My heart stuttered, but I didn't let it show on my face. "I don't know what you're talking about."
"Don't you?" He reached out and flicked the brim of my cap, a casual cruelty that made me flinch backward, my shoulder blades pressing against the wall. "I've seen you, you know. Sneaking off to the stern every evening. Standing at the railing for hours, staring at the water." His voice dropped low, conspiratorial and mean, like he was sharing a secret we both knew was poison. "What's out there, little mouse? What are you looking at?"
Nothing. No one. Just the sea. The words stuck in my throat. I couldn't say them.
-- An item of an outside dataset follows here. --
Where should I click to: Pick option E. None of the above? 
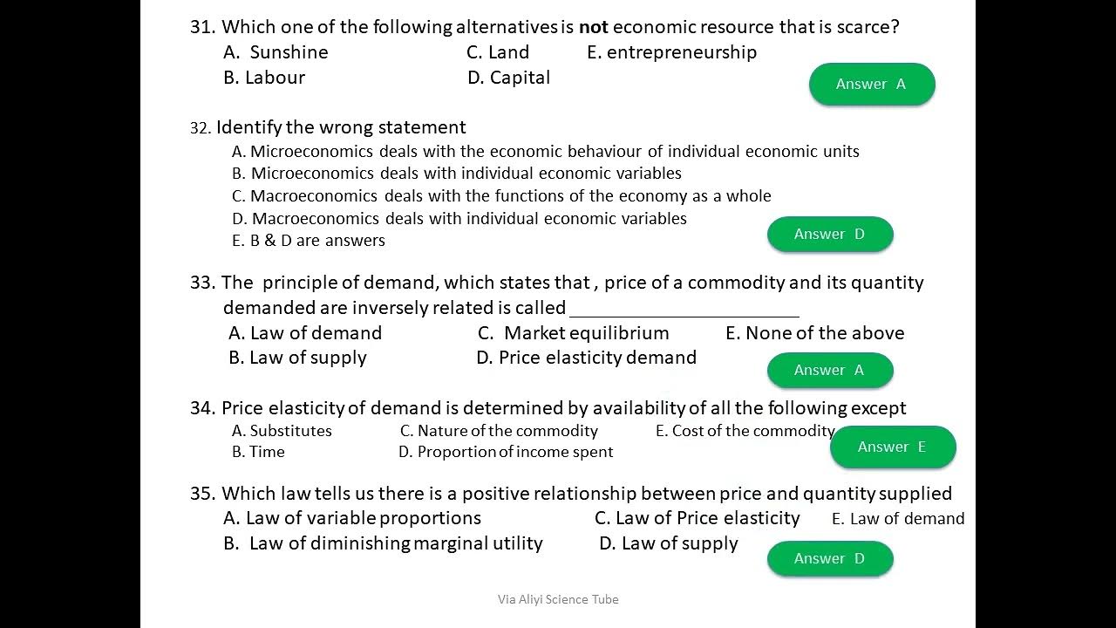pyautogui.click(x=814, y=333)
Couldn't lie convincingly, not about this, notwith my heart racing and my palms sweating and the memory of four faces in the water burning behind my eyes.
"Leave her alone, Decker." The voice came from behind me—deep, authoritative, carrying an alpha's natural command that made the air in the corridor feel suddenly heavier.
I turned, already knowing who I'd find, already feeling my stomach drop.
Cort.
He stood at the end of the corridor, arms crossed over his broad chest, his small eyes fixed on Decker with casual dominance. He was a big man, thick with muscle, his alpha scent rolling off him in waves that made something deep in my hindbrain want to submit.
I hated that instinct. Hated him for triggering it.
"Just having a conversation." Decker's voice had gone thin, reedy, all the swagger draining out of him as he stepped back, yielding to the higher designation. His shoulders hunched slightly, his eyes dropping to the floor. Betas always yielded to alphas. That was the natural order. "No harm in that."
"Conversation's over." Cort didn't even look at him, his gaze sliding to me instead, and I saw it again, that flicker of interest, of hunger, that had been growing stronger every day. His tongue darted out to wet his lips. "Get back to work."
Decker slunk away, shooting me a resentful look over his shoulder, his footsteps quick and uneven on the wooden planks. I should have felt relieved. Should have been grateful for the intervention.
Instead, I felt trapped.
Because Cort didn't leave. He moved closer, filling the corridor with his bulk, his scent, his presence. Each step was deliberate, measured, like a predator who knew his prey had nowhere to go. I backed up instinctively, and my shoulders hit the wall. Nowhere to go. Nowhere to run.
"You've been avoiding me." His voice was low, almost gentle, but there was something beneath it, something coiled and waiting, like a snake before it strikes. He tilted his head, studying me with those small, calculating eyes. "Every time I try to talk to you, you disappear. Every time I get close, you find somewhere else to be."
"I've been busy." The lie sounded weak even to my own ears, my voice coming out thin and breathless. I pressed my palms flat against the wall behind me, feeling the rough grain of the wood. "Lots of work to do."